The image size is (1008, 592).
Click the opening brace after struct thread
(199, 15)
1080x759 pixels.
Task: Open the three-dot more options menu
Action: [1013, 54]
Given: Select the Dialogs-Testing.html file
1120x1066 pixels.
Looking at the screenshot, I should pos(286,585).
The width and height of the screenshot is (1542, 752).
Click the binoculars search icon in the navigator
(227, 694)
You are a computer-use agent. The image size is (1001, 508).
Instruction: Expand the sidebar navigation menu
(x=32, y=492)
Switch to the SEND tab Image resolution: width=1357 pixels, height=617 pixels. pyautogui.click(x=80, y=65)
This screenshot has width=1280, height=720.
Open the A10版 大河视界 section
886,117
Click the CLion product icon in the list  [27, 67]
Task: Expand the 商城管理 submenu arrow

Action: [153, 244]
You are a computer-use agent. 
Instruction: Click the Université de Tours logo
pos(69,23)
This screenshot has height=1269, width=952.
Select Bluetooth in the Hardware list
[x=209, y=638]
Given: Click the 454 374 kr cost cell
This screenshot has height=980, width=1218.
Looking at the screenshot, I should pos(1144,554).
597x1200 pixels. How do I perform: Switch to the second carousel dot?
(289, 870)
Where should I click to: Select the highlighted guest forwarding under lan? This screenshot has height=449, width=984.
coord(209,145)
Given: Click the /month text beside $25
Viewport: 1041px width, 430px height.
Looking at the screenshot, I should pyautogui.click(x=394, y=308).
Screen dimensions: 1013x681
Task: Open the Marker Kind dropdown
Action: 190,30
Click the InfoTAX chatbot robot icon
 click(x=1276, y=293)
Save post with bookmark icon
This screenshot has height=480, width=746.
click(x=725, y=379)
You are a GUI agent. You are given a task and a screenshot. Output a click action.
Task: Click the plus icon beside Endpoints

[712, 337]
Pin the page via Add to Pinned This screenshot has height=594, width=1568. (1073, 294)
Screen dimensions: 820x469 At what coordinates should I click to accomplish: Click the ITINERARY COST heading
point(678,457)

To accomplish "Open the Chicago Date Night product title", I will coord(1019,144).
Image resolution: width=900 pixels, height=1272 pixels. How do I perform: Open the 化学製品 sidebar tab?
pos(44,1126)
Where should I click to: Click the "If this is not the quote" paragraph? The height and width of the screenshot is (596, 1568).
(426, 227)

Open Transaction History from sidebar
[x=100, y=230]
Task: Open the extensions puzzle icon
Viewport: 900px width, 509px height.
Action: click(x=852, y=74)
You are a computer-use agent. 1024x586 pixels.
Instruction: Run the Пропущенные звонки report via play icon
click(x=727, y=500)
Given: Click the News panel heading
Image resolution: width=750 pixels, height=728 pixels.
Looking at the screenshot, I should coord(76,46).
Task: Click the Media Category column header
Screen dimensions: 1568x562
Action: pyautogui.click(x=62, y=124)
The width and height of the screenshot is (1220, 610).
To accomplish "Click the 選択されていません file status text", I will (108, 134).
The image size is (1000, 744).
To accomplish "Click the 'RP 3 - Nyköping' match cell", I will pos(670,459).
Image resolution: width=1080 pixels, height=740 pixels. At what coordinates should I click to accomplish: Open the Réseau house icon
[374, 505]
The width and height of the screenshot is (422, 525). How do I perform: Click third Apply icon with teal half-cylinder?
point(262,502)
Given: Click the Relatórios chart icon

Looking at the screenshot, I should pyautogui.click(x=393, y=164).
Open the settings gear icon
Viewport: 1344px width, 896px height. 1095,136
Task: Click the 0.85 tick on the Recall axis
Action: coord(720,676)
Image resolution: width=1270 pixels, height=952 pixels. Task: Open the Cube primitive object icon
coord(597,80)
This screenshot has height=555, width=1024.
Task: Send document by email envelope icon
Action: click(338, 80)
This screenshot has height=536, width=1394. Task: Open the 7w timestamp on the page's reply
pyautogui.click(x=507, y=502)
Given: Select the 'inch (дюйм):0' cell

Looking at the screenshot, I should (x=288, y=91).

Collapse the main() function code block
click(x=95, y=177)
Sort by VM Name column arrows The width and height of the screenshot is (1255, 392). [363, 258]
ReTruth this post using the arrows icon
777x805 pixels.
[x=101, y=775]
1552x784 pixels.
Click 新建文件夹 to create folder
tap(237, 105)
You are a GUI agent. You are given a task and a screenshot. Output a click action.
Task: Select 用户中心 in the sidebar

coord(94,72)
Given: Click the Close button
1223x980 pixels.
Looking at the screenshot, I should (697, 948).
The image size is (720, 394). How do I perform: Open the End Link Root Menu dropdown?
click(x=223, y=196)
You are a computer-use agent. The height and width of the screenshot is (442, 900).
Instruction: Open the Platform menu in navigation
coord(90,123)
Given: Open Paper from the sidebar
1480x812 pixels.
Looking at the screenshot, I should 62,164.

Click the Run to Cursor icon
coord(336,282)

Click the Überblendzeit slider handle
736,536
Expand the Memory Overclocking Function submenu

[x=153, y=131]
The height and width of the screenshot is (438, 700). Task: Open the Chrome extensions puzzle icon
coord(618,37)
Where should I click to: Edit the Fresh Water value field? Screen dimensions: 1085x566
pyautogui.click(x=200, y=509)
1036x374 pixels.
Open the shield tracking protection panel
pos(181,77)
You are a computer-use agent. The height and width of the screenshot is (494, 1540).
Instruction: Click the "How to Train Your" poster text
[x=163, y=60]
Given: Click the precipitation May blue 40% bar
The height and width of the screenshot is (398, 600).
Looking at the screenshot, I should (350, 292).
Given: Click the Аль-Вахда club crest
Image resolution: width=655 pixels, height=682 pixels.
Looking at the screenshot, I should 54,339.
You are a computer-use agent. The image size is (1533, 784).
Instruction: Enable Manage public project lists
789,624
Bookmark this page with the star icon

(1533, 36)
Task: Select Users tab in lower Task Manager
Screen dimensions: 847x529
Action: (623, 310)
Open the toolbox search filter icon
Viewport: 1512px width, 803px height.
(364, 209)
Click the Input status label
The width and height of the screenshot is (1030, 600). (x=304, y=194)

Exercise requirements: Copy out all lines of the listing above that include "will".

Finished task:
To accomplish "Open the Chicago Date Night product title", I will coord(1019,144).
To accomplish "Click the 選択されていません file status text", I will (108, 134).
To accomplish "Click the 'RP 3 - Nyköping' match cell", I will pos(670,459).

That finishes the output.